JESSE ED DAVIS
Tomorrow May Not Be Your Day: The Unissued Atco Recordings 1970-1971
Real Gone
***½
Inaspettata, bella, costosa e di difficile reperibilità. Sono i primi aggettivi che vengono in mente al cospetto di questa doppia raccolta dedicata al chitarrista dell’Oklahoma, prodotta dal figliastro Billy Davis Noriega in occasione di uno degli ultimi Black Friday. A dispetto della poca considerazione a lui riservata dopo il 1988 della scomparsa, alla causa del rock Jesse Ed Davis ha dato molto, se vogliamo anche la vita: il suo essere divenuto un junkie irrecuperabile, infatti, è legato a doppio filo alle frequentazioni non del tutto raccomandabili nel mondo delle rockstar. Davis è stato un chitarrista fenomenale e un produttore dall’orecchio sopraffino, due professioni che lo hanno portato a lavorare con la crema della pasticceria musicale, dagli esordi al fianco di Taj Mahal (qui presente in qualche coro) alla comune della Plantation House di L.A., dove la sua strada ha incrociato quelle di Leon Russell, J.J. Cale, Rita Coolidge e altri, fino alle session per Gene Clark, Jackson Browne (è suo l’assolo in Doctor My Eyes), John Trudell, Faces (di cui ha fatto parte per un breve periodo), passando per Bob Dylan, Rolling Stones e Beatles. In tutto questo, Davis trovò il tempo di registrare pochi dischi solisti – imprescindibile il primo ¡Jesse Davis!, molto bello il secondo Ululu.
Questo Tomorrow May Not Be Your Day: The Unissued Atco Recordings 1970-1971 – raccolta di inediti, jam e versioni alternative – ci restituisce quel suono, selvaggio e morbido al tempo stesso, che è stato il marchio di fabbrica di questo indiano d’America. Si pesca dalle session di entrambi i dischi citati, in origine su ATCO nel 1970 e 1972: si comincia con l’ottima title-track, outtake delle session losangeline dell’esordio. È una composizione energica, con bei cori e bell’amalgama strumentale costruito sulla chitarra (spesso slide) di Davis, sull’organo e su una sezione ritmica in cui spiccano i nomi dei batteristi Gary Mallaber, Jim Keltner e Alan White. Crazy Love è una versione più gentile rispetto a quella apparsa sul primo disco: Davis testimonia il suo amore per il cowboy di Belfast, ribadito sulla quarta facciata da un’inedita, solida versione strumentale di Caravan. Kansas City è strumentale, omaggio alle proprie origini blues; Rock’n’Roll Gypsies, brano già inciso in altra forma, reca la firma di Roger Tillison, compatriota di cui Davis produsse il debutto; Track Of My Tears è una personale e inedita rivisitazione del classico Motown.

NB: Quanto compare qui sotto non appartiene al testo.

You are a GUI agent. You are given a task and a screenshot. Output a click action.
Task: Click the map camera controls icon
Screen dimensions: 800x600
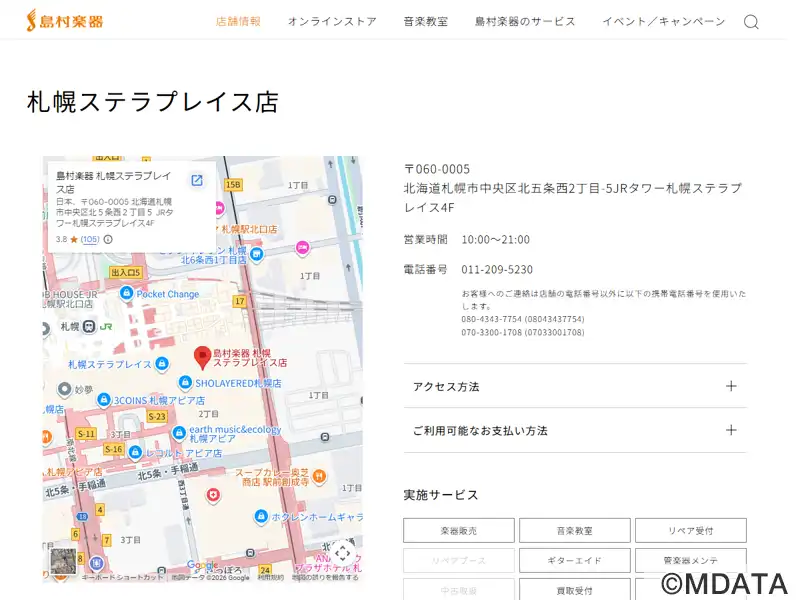[x=342, y=553]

Every Night Is Saturday Night stave sempre su ¡Jesse Davis!, ma qui vede il titolare a duetto con Eric Clapton in una lunga jam. Dalle session con Manolenta provengono anche due delle versioni alternative della signature song di Davis, Washita Love Child, ispirata dalla sua infanzia nella riserva dei nativi: le quattro versioni in questione – tre strumentali, di cui una lenta, e una cantata – sono tutte da urlo, ovviamente con una preferenza per quelle in cui Clapton e la sua sei corde fanno pendant con quella di Jesse Ed. Love Minus Zero / No Limits è una jam dylaniana, anche se il titolo fa sorgere qualche dubbio, visto che la struttura ricorda piuttosto Leopard Skin Pill-Box Hat. Altre due jam strumentali – Slinky Jam e Qualified – provengono rispettivamente dalle session del ‘71 al Record Plant e ai Criteria Studios, e danno modo di apprezzare il gran mestiere dei turnisti coinvolti (Ben Sidran, Dr. John, Bill Rich, Steve Thompson, Leon Russell e Larry Knetchel).
Da segnalare Ain’t No Beatle, Ain’t No Rolling Stone, inedito strumentale che probabilmente nessuno ha mai inciso a dovere, ma girava negli studi di Los Angeles nel ’70/’71 (ce n’è un’inascoltabile versione di Gram Parsons da qualche parte): qui giganteggia grazie alla slide di Davis, il quale in seguito trasformò il tema in un altro brano (Red Dirt Boogie, Brother, sul secondo disco). L’operazione si chiude con due omaggi a Patti, la donna della vita di Davis, madre del suo figliastro e protagonista qui del lungo strumentale Pat’s Song e di Ululu (in versione senza voce).